(Collection entries)
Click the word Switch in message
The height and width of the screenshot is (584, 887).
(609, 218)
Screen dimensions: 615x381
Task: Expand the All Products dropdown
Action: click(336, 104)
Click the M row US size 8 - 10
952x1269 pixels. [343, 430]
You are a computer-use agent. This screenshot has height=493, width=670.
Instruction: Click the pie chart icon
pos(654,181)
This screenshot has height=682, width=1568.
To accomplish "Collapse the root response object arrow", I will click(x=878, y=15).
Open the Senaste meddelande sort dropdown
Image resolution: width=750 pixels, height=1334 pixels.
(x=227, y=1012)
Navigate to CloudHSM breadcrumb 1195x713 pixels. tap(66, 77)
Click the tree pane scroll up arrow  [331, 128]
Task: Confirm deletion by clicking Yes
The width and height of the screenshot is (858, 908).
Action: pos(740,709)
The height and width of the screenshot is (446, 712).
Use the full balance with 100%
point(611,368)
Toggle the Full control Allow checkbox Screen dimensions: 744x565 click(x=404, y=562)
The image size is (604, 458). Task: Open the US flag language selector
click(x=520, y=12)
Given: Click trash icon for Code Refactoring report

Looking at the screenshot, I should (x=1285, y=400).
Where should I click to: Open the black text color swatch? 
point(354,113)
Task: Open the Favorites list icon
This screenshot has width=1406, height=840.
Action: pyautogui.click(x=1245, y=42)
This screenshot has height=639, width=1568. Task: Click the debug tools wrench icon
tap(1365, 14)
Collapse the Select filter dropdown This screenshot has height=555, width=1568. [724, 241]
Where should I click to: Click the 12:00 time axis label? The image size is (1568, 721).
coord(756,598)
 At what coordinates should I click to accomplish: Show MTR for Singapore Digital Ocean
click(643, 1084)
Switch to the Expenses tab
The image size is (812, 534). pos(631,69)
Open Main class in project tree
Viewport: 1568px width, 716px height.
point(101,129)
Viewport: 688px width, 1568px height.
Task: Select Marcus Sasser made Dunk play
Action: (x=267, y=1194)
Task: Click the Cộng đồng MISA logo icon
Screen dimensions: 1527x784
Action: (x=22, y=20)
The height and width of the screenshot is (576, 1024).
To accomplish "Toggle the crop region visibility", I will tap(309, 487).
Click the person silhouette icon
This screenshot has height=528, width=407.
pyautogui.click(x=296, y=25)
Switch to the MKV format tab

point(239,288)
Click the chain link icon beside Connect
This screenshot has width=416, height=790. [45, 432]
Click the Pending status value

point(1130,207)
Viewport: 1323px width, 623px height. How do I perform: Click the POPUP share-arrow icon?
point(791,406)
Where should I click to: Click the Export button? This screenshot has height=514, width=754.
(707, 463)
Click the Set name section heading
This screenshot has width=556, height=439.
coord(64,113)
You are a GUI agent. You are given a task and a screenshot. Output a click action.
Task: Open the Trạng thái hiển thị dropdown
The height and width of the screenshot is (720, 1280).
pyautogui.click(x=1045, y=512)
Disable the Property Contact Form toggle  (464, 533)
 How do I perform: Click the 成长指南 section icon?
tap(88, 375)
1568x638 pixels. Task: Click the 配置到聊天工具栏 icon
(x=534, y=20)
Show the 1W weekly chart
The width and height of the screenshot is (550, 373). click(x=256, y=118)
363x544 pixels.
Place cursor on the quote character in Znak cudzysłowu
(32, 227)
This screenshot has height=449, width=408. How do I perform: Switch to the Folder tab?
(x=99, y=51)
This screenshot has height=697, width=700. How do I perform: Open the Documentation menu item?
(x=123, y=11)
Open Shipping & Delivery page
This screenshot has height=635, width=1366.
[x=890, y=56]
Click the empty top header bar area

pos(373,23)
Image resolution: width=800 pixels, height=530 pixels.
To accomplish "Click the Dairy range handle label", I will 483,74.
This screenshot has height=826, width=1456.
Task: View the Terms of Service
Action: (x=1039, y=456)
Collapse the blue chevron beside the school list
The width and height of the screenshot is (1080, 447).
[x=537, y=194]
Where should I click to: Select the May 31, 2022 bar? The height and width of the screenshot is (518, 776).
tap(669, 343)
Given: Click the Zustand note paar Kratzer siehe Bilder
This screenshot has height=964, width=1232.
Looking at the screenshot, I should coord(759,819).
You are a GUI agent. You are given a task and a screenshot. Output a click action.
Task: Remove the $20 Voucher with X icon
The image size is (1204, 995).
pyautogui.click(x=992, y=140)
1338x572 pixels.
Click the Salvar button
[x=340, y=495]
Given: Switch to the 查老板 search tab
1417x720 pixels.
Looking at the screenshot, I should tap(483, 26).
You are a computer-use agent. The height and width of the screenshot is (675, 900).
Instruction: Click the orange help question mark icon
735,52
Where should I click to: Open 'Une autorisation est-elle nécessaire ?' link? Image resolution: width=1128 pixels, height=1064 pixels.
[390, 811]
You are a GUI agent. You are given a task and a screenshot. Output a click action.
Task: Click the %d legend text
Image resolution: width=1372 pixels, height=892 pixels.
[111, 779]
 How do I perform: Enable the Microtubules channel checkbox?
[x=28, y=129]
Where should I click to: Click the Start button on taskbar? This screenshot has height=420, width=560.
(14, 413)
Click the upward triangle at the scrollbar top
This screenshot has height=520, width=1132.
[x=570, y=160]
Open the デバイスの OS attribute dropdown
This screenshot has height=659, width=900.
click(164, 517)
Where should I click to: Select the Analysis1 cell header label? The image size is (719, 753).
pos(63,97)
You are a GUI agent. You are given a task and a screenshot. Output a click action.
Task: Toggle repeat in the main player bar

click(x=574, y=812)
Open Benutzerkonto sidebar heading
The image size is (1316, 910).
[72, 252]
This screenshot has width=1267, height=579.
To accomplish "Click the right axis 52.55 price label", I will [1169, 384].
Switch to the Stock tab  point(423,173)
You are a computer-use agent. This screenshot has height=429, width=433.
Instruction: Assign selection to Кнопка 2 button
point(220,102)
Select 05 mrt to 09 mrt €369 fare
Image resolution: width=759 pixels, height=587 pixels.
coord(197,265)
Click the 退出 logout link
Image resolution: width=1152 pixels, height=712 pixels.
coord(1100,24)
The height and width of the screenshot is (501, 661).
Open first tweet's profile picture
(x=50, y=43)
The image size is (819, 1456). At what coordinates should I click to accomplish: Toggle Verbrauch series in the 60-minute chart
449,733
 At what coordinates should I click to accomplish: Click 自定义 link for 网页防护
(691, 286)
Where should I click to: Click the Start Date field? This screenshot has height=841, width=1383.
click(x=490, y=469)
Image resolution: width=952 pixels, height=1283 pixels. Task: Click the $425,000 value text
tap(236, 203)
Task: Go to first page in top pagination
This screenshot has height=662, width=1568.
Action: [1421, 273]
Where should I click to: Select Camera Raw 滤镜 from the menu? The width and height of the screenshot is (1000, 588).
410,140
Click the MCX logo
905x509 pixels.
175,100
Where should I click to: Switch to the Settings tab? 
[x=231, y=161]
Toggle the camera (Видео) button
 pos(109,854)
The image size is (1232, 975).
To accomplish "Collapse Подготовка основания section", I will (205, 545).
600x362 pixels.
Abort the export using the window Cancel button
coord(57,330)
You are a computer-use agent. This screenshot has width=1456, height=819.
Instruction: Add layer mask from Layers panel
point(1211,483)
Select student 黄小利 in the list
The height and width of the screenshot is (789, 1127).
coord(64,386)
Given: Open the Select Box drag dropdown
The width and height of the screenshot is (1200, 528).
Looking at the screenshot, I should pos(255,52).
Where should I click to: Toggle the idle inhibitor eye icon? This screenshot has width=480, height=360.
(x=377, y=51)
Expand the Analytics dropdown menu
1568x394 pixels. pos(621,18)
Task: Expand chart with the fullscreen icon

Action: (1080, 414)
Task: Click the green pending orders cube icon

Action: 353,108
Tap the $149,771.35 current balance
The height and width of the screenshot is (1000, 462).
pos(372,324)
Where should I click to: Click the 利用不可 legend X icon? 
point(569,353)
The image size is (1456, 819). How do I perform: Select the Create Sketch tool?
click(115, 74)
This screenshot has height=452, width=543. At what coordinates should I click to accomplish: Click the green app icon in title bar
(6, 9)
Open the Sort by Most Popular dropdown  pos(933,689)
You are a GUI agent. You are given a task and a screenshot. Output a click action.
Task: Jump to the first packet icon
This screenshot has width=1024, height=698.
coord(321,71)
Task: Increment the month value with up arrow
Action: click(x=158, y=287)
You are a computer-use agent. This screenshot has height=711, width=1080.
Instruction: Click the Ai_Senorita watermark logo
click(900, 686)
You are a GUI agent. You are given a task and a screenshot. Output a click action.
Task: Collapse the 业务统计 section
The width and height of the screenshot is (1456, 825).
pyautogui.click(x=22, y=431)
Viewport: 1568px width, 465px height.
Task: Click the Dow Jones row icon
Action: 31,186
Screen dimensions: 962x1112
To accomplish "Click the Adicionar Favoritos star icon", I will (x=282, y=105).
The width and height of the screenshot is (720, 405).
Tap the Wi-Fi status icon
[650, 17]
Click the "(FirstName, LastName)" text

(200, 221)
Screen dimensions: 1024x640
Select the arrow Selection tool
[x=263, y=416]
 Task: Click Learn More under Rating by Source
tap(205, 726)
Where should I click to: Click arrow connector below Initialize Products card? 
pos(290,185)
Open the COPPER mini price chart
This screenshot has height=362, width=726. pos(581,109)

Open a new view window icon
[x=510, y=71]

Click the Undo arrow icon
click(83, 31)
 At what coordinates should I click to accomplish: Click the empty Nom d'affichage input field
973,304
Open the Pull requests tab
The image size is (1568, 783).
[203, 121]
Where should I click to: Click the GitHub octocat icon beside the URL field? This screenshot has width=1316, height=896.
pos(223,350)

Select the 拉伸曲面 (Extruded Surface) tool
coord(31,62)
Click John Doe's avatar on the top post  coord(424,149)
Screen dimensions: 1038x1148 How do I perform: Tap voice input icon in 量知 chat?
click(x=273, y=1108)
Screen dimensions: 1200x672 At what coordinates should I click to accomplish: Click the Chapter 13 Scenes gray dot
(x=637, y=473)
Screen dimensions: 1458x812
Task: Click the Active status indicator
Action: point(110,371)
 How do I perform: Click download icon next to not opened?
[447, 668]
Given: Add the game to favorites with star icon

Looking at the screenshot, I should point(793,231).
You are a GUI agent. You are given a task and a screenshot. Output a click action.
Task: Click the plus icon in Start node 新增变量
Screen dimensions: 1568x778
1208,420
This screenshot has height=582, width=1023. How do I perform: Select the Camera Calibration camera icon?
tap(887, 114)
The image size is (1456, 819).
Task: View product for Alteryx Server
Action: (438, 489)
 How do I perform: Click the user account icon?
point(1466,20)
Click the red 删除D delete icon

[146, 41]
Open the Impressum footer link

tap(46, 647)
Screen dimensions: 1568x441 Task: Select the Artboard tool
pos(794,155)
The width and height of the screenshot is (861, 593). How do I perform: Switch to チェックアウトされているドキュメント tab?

PROBLEM REQUIREMENTS
Select each line of the records above that contains the string "label".

COMPLETED TASK
Where should I click to: Click the 12:00 time axis label? The image size is (1568, 721).
To accomplish "Click the Dairy range handle label", I will 483,74.
Where should I click to: Select the Analysis1 cell header label? The image size is (719, 753).
To accomplish "Click the right axis 52.55 price label", I will [1169, 384].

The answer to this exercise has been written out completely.